In the previous example, the trend between plant height and soil water content is linear, but the different heights do not all lie on the same line: this is because there are factors other than soil water content that affect plant height. This is what causes the noise in the graph, i.e. the variability in the labels. Having noise is actually important for the successful training of the model because, in the real world, data does not always fit an exact trend, because “ceteris non paribus”. However, we want the model to learn the trend (known as function) as realistically as possible without being distracted by the noise, which would otherwise negatively affect its performance.
The discussion above brings us to the concepts of fitting and of generalisation. Fitting is how well the model approximates to the function. However, this is not the only thing that matters. Generalisation is also important. It concerns how well the model applies to new data that it has not encountered during training. The goal of a machine learning model is to have a good fit as well as a good generalisation. This is so that the model can make predictions on data that it has not previously encountered.
Overfitting is when the model approximates to the function so much that it pays too much attention to the noise. The model learns the relationship between the features and the labels in so many details and picks up the noise. This can cause random fluctuations in the function. Consequently, when the model receives new data, it will not be able to generalise the predictions. This is because it relies too much on the data and takes into consideration those fluctuations, which do not necessarily apply to the new data.
Most of the time, overfitting occurs in non-parametric and non-linear machine learning methods. This is explained by the fact that those methods have more flexibility over how they build models because of the forms that they can take for the function. As a result, they can build models that are unrealistic.
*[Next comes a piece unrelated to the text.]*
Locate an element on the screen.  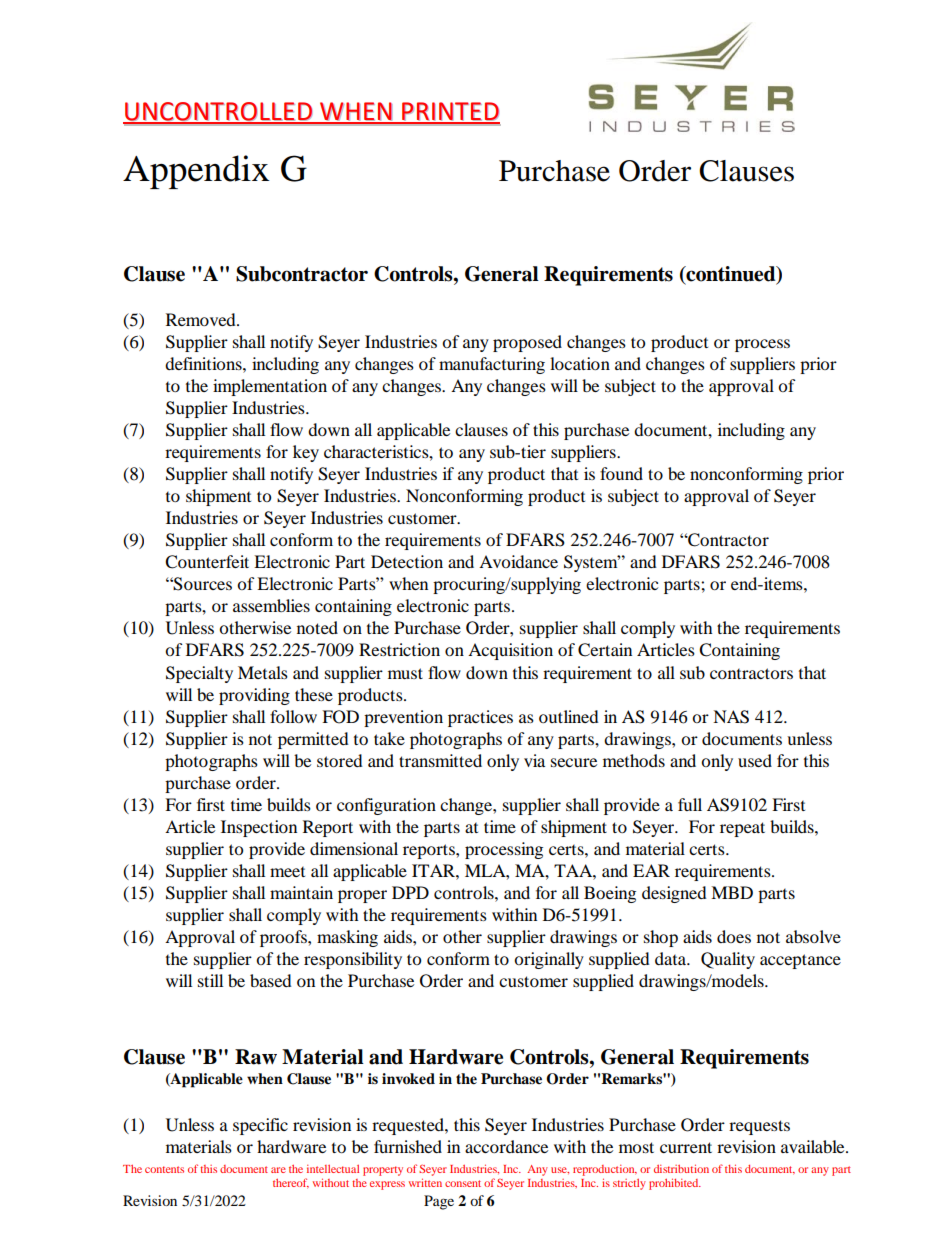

The following diagram illustrates overfitting. While the black line represents the generalised model, the green line represents an overfitted model. It accounts for every single point and causes the model to fit the noise, which we do not want.
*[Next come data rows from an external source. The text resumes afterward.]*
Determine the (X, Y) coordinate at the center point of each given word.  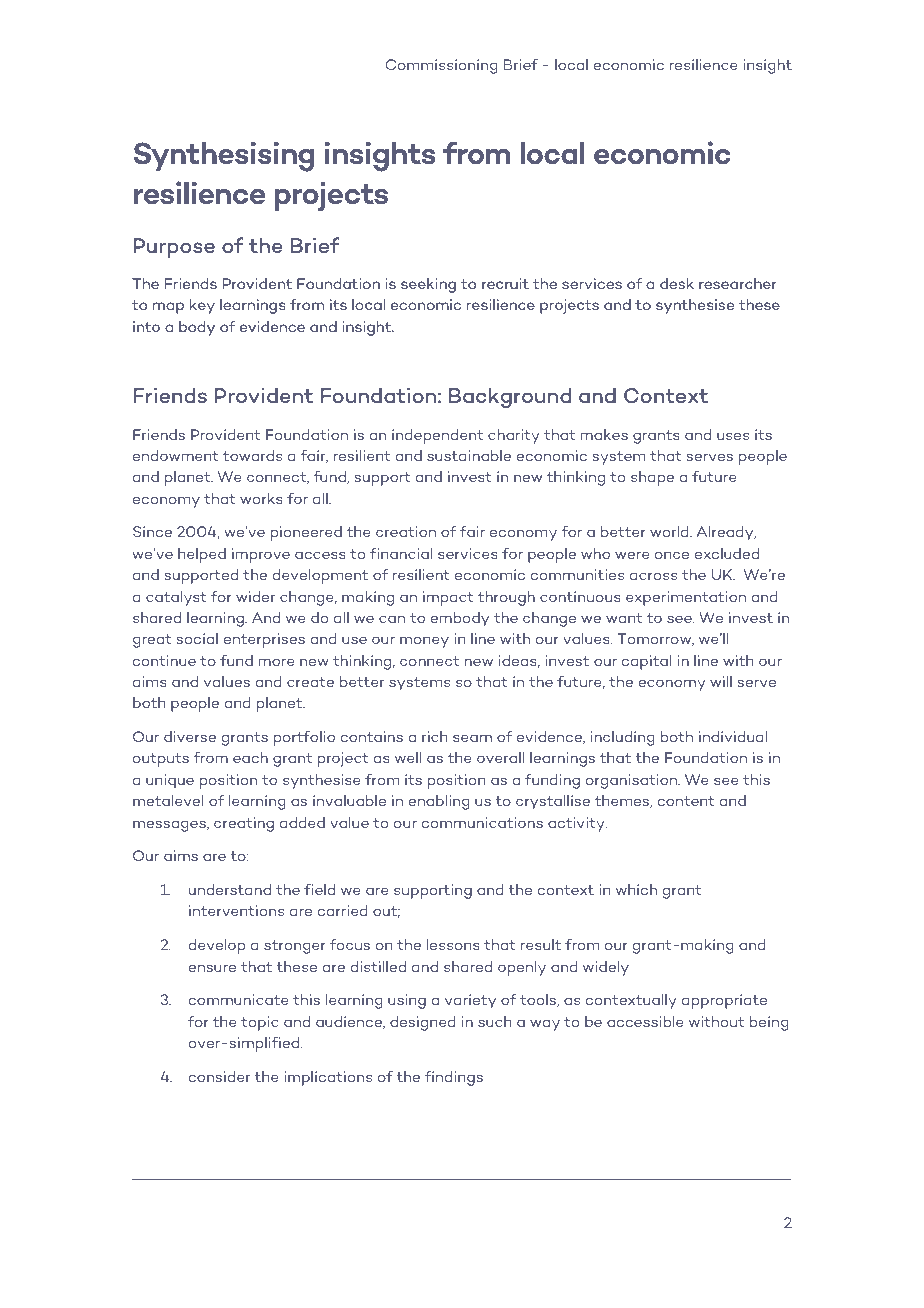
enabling (439, 802)
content (685, 801)
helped (202, 555)
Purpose (174, 248)
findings (454, 1078)
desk (677, 283)
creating (244, 824)
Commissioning (442, 66)
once (672, 555)
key (202, 306)
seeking (428, 285)
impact (448, 598)
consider (219, 1076)
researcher (737, 283)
Overfitting causes models to have a high variance and a low bias. This means that the output will vary greatly based on the training data because the model depends a lot on it. Instead of learning the relationship, the model will memorise the data. This defeats the whole purpose of “learning” in “machine learning”! So, although the model performs great with training data, it will have a poor generalisation to other data.
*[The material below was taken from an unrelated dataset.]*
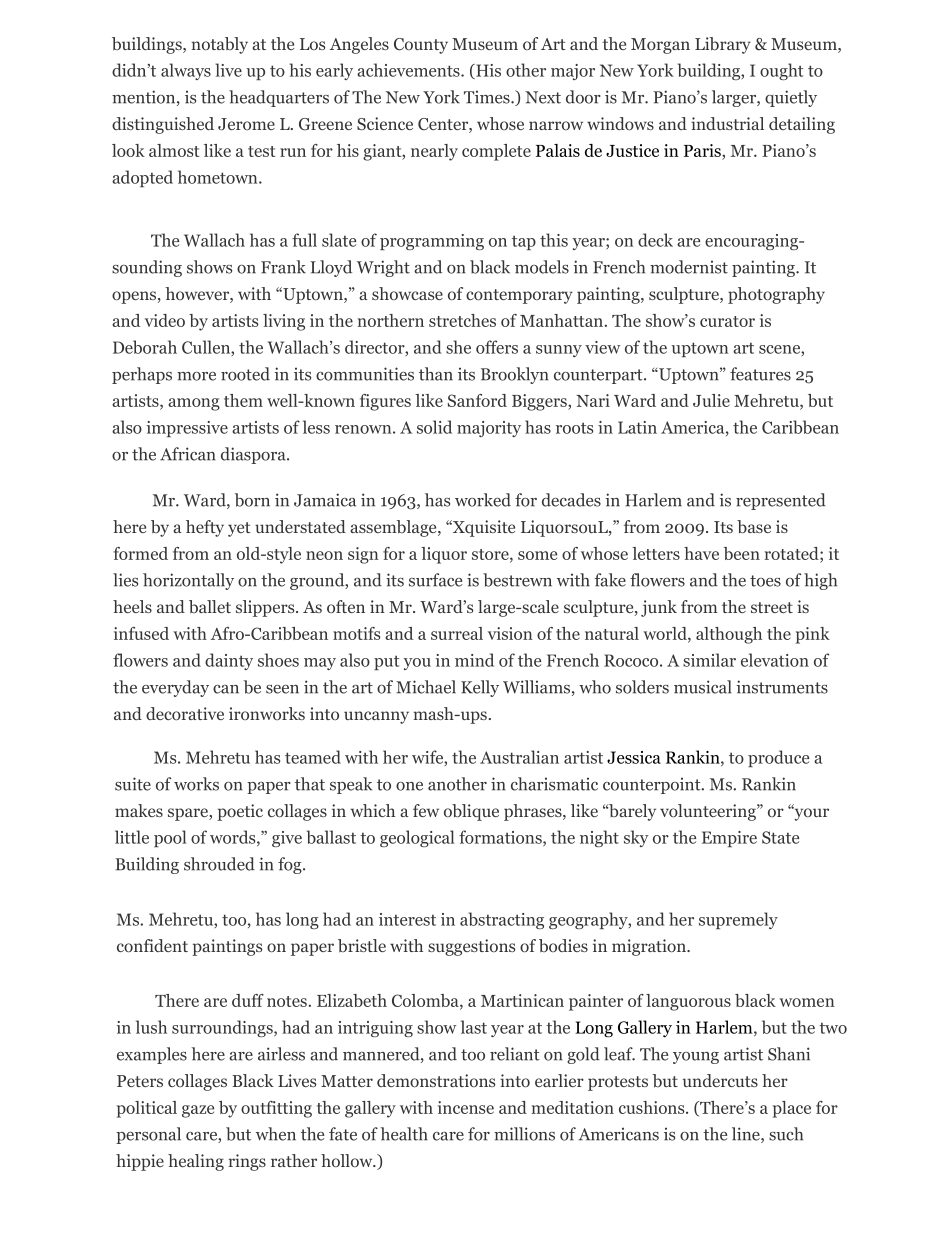 This screenshot has height=1234, width=952. What do you see at coordinates (187, 429) in the screenshot?
I see `impressive` at bounding box center [187, 429].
Underfitting is the opposite of overfitting. It is when the model does not enough approximate to the function and is thus unable to capture the underlying trend of the data. It ignores many features and consequently produces incorrect labels. Similar to overfitting, when the model receives new data, it will not be able to generalise the predictions. The reason here is that it does not fit the data well enough.
Underfitting usually happens when there is not enough data or when we try to build a linear model with non-linear data. As a result, the model is too simple to make any correct predictions.
In the previous diagram, the yellow line represents underfitting. Although it does not account for every single point and ignores the noise, it also ignores much of the data.
Underfitting causes models to have a high bias and a low variance. This means that much of the data is ignored, although the output will generally be consistent. In contrast to overfitting which memorises instead of learns, underfitting is like the lazy student who learns just a little and is done with it. So, the model performs poorly on training data as much as it has poor generalisation on other data.
A good fit for machine learning is a balanced model between overfitting and underfitting. There is just enough variance and just enough bias. As previously stated, in such a situation, the model learns the trend as realistically as possible without being distracted by the noise.
Usually, a model improves over time as it trains more and more, with new datasets and appropriate corrections during evaluations. However, we should know when to stop so as to avoid the model from being overwhelmed with data, which would otherwise lead to overfitting.
Overfitting occurs more often than underfitting. One of the most popular solutions to overfitting is cross-validation. We split the training data into different subsets and we use them to train and test the model several times. Then, we calculate an estimate of the performance over the various training.
As for underfitting, we should always make sure that we have enough data and that the type of the model is suitable for the type of the data.
This part deserves a new detailed article. And we will be talking about it very soon in a new blog post.
Overfitting and underfitting are detrimental to the performance of a machine learning model. Fortunately, these problems can be avoided with very practical solutions.
What challenges do you encounter when training your machine learning model?